YOUR GOAL: Can you recast all the items below as a JSON list of strings, with one string for each line and blank lines left out?

INPUT DATA:

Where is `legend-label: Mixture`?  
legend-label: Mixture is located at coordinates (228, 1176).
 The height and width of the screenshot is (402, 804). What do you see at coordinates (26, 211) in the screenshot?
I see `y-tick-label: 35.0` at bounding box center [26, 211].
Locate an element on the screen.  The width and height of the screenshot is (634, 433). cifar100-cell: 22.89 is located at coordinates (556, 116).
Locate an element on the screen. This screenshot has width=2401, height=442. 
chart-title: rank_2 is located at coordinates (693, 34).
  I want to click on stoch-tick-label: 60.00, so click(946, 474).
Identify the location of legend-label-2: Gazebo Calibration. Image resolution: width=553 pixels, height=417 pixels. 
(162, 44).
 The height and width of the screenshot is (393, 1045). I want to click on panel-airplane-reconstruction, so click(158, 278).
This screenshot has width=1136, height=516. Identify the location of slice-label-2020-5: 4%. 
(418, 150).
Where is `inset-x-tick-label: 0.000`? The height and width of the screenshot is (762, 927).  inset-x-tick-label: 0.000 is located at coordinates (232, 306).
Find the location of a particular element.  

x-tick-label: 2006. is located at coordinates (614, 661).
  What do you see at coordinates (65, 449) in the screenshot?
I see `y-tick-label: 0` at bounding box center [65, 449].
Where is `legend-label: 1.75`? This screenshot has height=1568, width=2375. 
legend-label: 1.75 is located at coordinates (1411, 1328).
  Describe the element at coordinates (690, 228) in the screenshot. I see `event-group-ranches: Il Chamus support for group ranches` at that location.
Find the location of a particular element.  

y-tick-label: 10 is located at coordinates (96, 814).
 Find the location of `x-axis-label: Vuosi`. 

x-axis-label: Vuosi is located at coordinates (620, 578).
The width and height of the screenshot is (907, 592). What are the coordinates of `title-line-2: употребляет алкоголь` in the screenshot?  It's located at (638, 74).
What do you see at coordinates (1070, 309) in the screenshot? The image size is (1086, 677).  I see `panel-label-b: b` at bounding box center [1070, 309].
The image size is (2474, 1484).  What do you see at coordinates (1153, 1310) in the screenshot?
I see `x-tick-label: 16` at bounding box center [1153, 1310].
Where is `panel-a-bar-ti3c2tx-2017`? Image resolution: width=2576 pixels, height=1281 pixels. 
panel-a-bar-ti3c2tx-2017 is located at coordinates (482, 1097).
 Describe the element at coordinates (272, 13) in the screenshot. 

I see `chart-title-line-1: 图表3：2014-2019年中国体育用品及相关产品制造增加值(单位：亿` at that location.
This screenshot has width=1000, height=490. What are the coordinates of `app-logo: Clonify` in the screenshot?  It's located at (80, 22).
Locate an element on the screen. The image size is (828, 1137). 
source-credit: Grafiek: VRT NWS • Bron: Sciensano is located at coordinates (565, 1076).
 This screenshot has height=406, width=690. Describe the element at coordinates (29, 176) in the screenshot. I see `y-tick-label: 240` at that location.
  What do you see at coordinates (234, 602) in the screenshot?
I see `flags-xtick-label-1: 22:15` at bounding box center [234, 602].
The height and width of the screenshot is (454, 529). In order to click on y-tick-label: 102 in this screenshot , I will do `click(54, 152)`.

OUTPUT FOR THIS TASK:
[
  "Where is `legend-label: Mixture`?  ",
  "legend-label: Mixture is located at coordinates (228, 1176).",
  " The height and width of the screenshot is (402, 804). What do you see at coordinates (26, 211) in the screenshot?",
  "I see `y-tick-label: 35.0` at bounding box center [26, 211].",
  "Locate an element on the screen.  The width and height of the screenshot is (634, 433). cifar100-cell: 22.89 is located at coordinates (556, 116).",
  "Locate an element on the screen. This screenshot has width=2401, height=442. ",
  "chart-title: rank_2 is located at coordinates (693, 34).",
  "  I want to click on stoch-tick-label: 60.00, so click(946, 474).",
  "Identify the location of legend-label-2: Gazebo Calibration. Image resolution: width=553 pixels, height=417 pixels. ",
  "(162, 44).",
  " The height and width of the screenshot is (393, 1045). I want to click on panel-airplane-reconstruction, so click(158, 278).",
  "This screenshot has width=1136, height=516. Identify the location of slice-label-2020-5: 4%. ",
  "(418, 150).",
  "Where is `inset-x-tick-label: 0.000`? The height and width of the screenshot is (762, 927).  inset-x-tick-label: 0.000 is located at coordinates (232, 306).",
  "Find the location of a particular element.  ",
  "x-tick-label: 2006. is located at coordinates (614, 661).",
  "  What do you see at coordinates (65, 449) in the screenshot?",
  "I see `y-tick-label: 0` at bounding box center [65, 449].",
  "Where is `legend-label: 1.75`? This screenshot has height=1568, width=2375. ",
  "legend-label: 1.75 is located at coordinates (1411, 1328).",
  "  Describe the element at coordinates (690, 228) in the screenshot. I see `event-group-ranches: Il Chamus support for group ranches` at that location.",
  "Find the location of a particular element.  ",
  "y-tick-label: 10 is located at coordinates (96, 814).",
  " Find the location of `x-axis-label: Vuosi`. ",
  "x-axis-label: Vuosi is located at coordinates (620, 578).",
  "The width and height of the screenshot is (907, 592). What are the coordinates of `title-line-2: употребляет алкоголь` in the screenshot?  It's located at (638, 74).",
  "What do you see at coordinates (1070, 309) in the screenshot? The image size is (1086, 677).  I see `panel-label-b: b` at bounding box center [1070, 309].",
  "The image size is (2474, 1484).  What do you see at coordinates (1153, 1310) in the screenshot?",
  "I see `x-tick-label: 16` at bounding box center [1153, 1310].",
  "Where is `panel-a-bar-ti3c2tx-2017`? Image resolution: width=2576 pixels, height=1281 pixels. ",
  "panel-a-bar-ti3c2tx-2017 is located at coordinates (482, 1097).",
  " Describe the element at coordinates (272, 13) in the screenshot. ",
  "I see `chart-title-line-1: 图表3：2014-2019年中国体育用品及相关产品制造增加值(单位：亿` at that location.",
  "This screenshot has width=1000, height=490. What are the coordinates of `app-logo: Clonify` in the screenshot?  It's located at (80, 22).",
  "Locate an element on the screen. The image size is (828, 1137). ",
  "source-credit: Grafiek: VRT NWS • Bron: Sciensano is located at coordinates (565, 1076).",
  " This screenshot has height=406, width=690. Describe the element at coordinates (29, 176) in the screenshot. I see `y-tick-label: 240` at that location.",
  "  What do you see at coordinates (234, 602) in the screenshot?",
  "I see `flags-xtick-label-1: 22:15` at bounding box center [234, 602].",
  "The height and width of the screenshot is (454, 529). In order to click on y-tick-label: 102 in this screenshot , I will do `click(54, 152)`."
]